Exercise directions
Reproduce the entries below exactly, but only from the line containing "生命探测仪 (647, 1763)" to the line containing "空气质量监测站 (654, 969)", inclusive.

*** Opening Dataset ***

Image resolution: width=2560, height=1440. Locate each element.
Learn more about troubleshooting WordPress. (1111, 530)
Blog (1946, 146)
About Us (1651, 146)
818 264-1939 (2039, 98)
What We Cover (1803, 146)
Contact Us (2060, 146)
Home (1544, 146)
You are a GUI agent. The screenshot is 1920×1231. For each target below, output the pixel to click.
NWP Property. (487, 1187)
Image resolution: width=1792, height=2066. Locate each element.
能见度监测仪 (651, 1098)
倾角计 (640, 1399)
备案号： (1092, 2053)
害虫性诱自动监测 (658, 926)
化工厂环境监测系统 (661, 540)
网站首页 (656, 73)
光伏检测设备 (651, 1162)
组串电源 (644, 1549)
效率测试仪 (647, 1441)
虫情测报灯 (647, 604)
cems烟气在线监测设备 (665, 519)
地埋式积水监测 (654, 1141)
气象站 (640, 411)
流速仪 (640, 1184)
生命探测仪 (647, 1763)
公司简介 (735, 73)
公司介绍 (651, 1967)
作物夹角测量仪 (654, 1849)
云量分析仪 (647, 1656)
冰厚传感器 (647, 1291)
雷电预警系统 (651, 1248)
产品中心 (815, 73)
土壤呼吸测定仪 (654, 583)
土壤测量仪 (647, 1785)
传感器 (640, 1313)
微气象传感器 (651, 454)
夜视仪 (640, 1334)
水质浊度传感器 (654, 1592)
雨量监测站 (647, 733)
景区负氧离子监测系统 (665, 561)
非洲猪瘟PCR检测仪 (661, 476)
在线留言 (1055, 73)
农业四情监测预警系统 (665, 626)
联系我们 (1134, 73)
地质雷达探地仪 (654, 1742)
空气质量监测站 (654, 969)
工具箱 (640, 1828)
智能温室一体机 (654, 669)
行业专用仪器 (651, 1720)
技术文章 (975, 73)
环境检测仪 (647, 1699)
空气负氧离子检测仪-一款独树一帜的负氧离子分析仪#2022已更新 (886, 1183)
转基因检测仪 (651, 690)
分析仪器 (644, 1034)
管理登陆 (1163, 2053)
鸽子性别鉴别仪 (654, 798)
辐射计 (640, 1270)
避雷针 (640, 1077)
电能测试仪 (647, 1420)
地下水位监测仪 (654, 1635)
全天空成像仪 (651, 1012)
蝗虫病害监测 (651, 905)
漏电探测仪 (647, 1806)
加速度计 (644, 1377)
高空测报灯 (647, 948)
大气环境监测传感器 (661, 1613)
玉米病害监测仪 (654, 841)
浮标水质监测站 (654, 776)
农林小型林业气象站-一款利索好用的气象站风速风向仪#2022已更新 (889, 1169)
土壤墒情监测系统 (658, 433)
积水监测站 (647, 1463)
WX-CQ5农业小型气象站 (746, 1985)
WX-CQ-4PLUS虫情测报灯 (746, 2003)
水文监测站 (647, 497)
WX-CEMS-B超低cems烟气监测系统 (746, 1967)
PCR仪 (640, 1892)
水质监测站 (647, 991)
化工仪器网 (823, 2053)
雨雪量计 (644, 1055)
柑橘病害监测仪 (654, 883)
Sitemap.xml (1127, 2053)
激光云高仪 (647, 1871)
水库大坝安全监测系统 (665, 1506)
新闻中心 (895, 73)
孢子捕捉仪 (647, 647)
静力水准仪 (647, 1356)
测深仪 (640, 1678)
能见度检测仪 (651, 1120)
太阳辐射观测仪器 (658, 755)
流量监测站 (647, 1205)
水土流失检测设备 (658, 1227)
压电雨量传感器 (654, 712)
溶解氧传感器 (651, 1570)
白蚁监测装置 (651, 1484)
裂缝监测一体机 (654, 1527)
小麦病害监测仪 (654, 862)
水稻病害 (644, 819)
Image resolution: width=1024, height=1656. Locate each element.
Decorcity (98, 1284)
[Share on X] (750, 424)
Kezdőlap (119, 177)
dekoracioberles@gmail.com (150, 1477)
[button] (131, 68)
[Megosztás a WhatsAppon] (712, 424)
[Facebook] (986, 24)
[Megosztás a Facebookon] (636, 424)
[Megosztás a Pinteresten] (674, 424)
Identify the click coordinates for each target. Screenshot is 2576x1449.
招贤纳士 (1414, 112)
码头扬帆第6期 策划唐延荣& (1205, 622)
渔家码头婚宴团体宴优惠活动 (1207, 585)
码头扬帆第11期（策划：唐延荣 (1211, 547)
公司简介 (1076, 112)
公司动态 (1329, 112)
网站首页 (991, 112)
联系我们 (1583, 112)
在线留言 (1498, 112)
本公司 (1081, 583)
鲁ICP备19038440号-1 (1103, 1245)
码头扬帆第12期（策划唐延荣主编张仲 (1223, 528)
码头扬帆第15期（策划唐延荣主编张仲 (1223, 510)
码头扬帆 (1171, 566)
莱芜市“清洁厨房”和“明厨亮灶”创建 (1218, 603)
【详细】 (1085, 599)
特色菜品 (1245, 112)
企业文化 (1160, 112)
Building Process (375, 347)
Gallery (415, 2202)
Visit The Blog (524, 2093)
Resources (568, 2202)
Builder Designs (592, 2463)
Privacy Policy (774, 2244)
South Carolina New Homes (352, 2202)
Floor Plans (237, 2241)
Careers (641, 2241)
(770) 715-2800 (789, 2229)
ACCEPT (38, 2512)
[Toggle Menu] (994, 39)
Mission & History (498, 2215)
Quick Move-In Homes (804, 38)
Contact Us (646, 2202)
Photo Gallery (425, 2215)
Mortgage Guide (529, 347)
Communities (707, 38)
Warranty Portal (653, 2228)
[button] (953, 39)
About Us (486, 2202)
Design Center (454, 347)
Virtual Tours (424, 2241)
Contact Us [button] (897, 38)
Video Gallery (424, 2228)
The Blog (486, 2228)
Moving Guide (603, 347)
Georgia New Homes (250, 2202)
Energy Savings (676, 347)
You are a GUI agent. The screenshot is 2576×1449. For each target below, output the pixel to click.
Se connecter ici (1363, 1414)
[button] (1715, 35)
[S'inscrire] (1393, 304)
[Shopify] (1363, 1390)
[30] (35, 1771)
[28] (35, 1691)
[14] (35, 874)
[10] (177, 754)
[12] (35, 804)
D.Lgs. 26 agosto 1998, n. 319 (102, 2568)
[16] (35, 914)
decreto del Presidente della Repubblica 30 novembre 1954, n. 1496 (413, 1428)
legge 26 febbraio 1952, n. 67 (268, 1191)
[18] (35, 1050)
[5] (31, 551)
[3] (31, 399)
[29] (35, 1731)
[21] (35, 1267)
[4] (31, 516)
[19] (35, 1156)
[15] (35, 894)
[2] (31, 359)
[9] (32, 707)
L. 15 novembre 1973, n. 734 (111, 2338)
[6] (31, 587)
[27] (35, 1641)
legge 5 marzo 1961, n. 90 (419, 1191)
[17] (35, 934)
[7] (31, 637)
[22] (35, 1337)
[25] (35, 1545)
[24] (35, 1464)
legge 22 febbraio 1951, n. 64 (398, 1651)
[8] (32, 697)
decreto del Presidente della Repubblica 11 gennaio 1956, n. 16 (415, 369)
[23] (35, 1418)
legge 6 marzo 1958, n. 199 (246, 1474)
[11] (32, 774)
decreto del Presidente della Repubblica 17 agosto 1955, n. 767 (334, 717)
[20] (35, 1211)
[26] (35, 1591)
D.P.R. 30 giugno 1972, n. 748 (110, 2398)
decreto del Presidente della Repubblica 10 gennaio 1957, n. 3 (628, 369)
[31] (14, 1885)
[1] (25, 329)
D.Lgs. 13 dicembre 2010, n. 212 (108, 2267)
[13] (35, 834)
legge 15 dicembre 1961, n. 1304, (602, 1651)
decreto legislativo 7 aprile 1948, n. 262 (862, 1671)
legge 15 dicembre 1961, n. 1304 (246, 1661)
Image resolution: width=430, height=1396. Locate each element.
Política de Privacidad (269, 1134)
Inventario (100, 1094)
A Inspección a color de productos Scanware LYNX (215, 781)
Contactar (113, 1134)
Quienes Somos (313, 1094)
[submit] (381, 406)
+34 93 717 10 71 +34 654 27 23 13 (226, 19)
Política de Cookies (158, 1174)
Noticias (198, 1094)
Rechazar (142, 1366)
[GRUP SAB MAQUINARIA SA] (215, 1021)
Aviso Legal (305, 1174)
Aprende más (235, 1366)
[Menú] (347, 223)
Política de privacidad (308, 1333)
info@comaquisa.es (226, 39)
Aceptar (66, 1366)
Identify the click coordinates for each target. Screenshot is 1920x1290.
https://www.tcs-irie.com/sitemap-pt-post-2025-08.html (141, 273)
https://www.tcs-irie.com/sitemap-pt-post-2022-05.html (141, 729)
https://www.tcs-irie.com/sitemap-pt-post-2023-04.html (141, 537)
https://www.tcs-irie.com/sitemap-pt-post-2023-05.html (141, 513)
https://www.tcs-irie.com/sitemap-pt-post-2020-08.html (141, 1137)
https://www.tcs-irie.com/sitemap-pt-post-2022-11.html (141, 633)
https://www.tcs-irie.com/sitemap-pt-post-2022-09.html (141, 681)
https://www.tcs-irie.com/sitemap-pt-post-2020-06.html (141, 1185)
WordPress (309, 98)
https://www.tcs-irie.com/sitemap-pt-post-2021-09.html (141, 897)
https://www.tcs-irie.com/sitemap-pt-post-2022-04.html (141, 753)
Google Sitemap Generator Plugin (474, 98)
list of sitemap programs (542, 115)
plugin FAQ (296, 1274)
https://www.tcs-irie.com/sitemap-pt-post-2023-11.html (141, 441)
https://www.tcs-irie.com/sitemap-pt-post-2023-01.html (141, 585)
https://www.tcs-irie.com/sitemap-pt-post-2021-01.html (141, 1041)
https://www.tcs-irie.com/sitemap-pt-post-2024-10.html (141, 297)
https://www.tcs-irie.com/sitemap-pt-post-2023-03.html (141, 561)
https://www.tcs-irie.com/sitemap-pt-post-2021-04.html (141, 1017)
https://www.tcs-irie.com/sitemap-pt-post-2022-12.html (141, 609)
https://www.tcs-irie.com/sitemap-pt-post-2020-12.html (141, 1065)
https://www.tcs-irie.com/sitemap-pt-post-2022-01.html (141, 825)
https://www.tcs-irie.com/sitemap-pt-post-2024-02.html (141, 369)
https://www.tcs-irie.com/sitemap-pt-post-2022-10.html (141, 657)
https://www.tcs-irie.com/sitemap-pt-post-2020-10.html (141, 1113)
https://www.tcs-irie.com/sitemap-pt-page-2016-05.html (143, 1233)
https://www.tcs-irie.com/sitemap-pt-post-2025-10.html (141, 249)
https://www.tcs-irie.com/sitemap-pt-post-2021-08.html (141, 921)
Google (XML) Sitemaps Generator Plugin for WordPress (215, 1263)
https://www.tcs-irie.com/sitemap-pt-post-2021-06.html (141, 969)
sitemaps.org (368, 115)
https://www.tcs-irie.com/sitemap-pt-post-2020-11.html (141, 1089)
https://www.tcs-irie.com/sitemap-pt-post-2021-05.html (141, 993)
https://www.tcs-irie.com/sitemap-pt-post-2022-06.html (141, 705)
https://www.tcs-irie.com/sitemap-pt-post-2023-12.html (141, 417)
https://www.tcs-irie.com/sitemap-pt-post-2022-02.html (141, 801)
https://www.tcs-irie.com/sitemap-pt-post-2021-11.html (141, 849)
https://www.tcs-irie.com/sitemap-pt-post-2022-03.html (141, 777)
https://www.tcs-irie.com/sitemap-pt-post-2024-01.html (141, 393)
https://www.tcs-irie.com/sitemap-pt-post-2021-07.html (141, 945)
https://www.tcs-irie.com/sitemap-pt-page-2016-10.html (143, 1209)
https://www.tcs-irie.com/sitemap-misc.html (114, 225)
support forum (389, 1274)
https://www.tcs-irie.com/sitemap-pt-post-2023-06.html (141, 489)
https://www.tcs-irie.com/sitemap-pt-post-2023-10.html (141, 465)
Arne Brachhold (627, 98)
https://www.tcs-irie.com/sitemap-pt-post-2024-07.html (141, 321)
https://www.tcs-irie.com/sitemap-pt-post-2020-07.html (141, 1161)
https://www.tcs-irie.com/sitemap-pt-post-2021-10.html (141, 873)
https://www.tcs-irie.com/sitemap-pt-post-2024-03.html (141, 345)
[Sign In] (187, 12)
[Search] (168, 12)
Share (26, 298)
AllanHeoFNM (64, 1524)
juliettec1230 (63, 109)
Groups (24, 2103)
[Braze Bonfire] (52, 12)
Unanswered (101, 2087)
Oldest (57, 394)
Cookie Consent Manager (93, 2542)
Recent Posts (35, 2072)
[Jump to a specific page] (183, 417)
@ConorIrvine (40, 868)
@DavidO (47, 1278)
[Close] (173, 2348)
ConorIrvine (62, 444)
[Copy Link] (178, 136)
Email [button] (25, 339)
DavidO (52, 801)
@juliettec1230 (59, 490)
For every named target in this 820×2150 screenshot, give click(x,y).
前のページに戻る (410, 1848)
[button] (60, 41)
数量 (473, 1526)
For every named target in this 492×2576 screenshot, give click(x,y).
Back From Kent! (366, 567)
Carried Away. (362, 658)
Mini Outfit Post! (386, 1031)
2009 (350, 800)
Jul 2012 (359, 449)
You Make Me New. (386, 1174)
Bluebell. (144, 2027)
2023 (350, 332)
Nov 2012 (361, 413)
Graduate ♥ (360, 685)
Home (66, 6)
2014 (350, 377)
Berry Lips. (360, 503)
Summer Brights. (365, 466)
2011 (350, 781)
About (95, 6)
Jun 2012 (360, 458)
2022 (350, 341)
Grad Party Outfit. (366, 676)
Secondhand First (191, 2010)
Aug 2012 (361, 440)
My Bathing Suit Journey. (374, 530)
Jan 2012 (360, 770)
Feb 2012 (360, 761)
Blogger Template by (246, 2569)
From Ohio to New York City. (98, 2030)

*** Closing Dataset ***

Task result
生命探测仪 (647, 1763)
公司简介 (735, 73)
公司介绍 (651, 1967)
作物夹角测量仪 (654, 1849)
云量分析仪 (647, 1656)
冰厚传感器 (647, 1291)
雷电预警系统 (651, 1248)
产品中心 (815, 73)
土壤呼吸测定仪 (654, 583)
土壤测量仪 (647, 1785)
传感器 (640, 1313)
微气象传感器 (651, 454)
夜视仪 (640, 1334)
水质浊度传感器 (654, 1592)
雨量监测站 (647, 733)
景区负氧离子监测系统 (665, 561)
非洲猪瘟PCR检测仪 (661, 476)
在线留言 (1055, 73)
农业四情监测预警系统 (665, 626)
联系我们 (1134, 73)
地质雷达探地仪 (654, 1742)
空气质量监测站 (654, 969)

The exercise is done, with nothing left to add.